■ **Work to be completed**
Only the lines from the one holding "You are a GUI" to the end of the data should be echoed, exactly as they appear, minus the pictures.

Saved data entries:

○ ○ ○

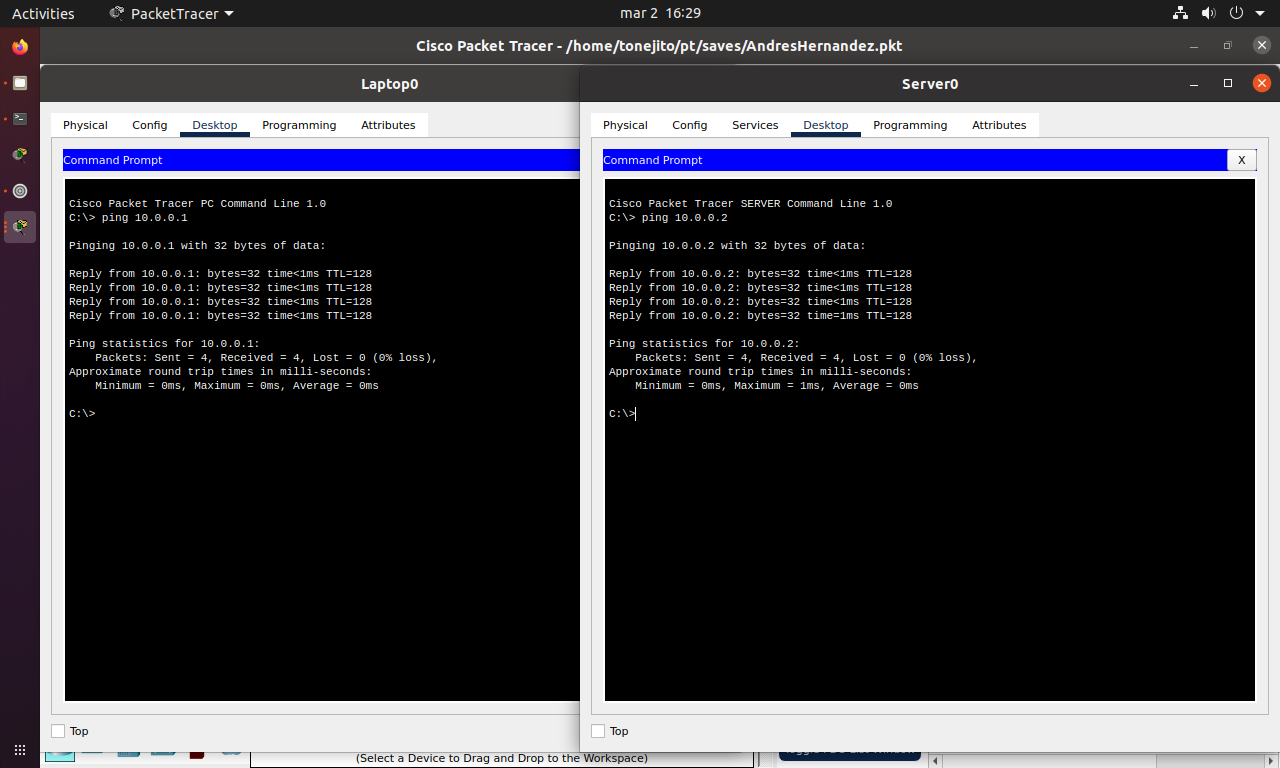Viewport: 1280px width, 768px height.
Task: Click the active Packet Tracer dock icon
Action: (20, 227)
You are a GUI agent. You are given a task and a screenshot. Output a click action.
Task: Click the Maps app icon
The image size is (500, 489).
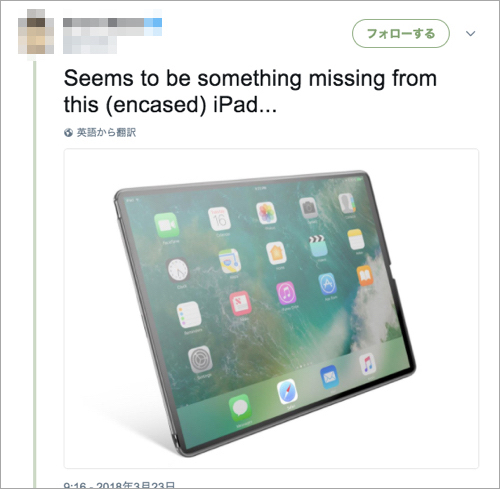pos(230,261)
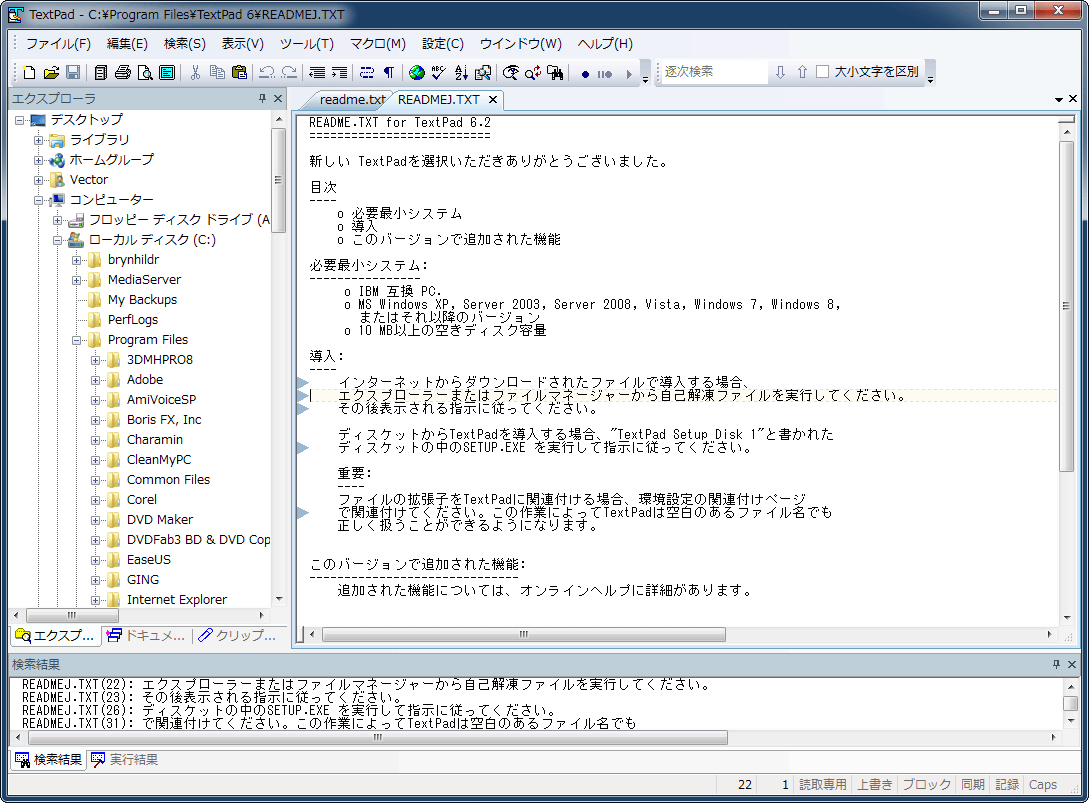Select the Adobe folder in explorer

[144, 380]
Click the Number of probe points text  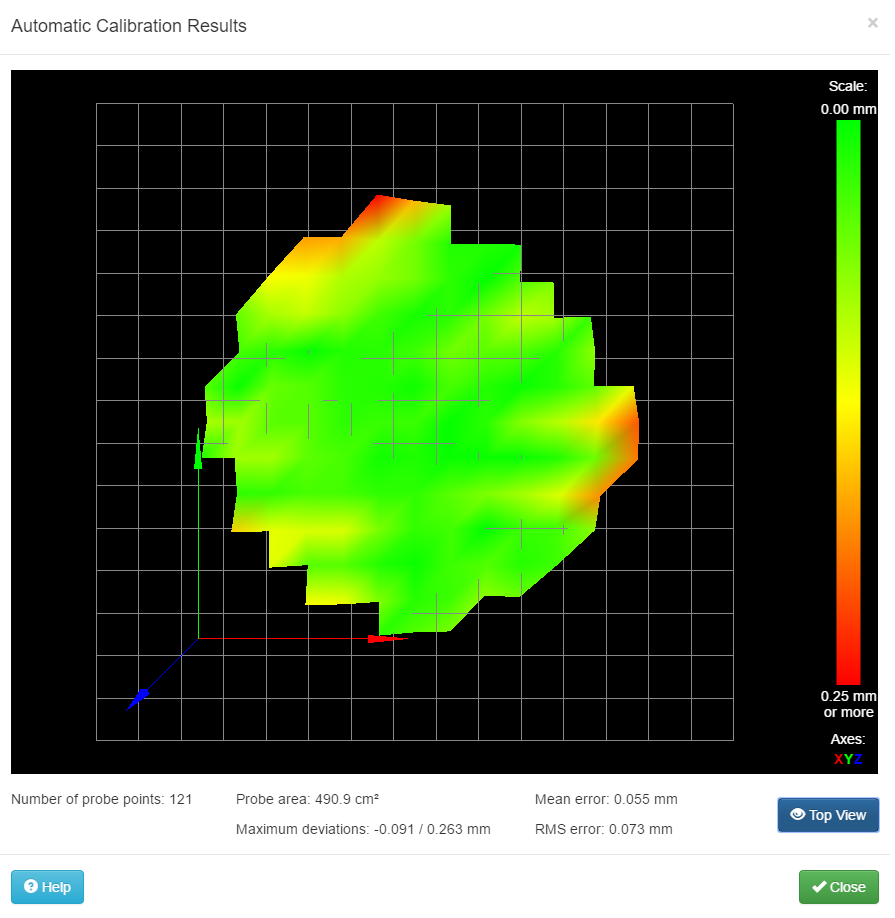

○ ○ ○

■ **Task answer**
You are a GUI agent. You are given a task and a screenshot. Output a click action.
Task: Click the Maps app icon
The image size is (500, 489).
pos(230,261)
Select the Adobe folder in explorer

[144, 380]
Click the Number of probe points text  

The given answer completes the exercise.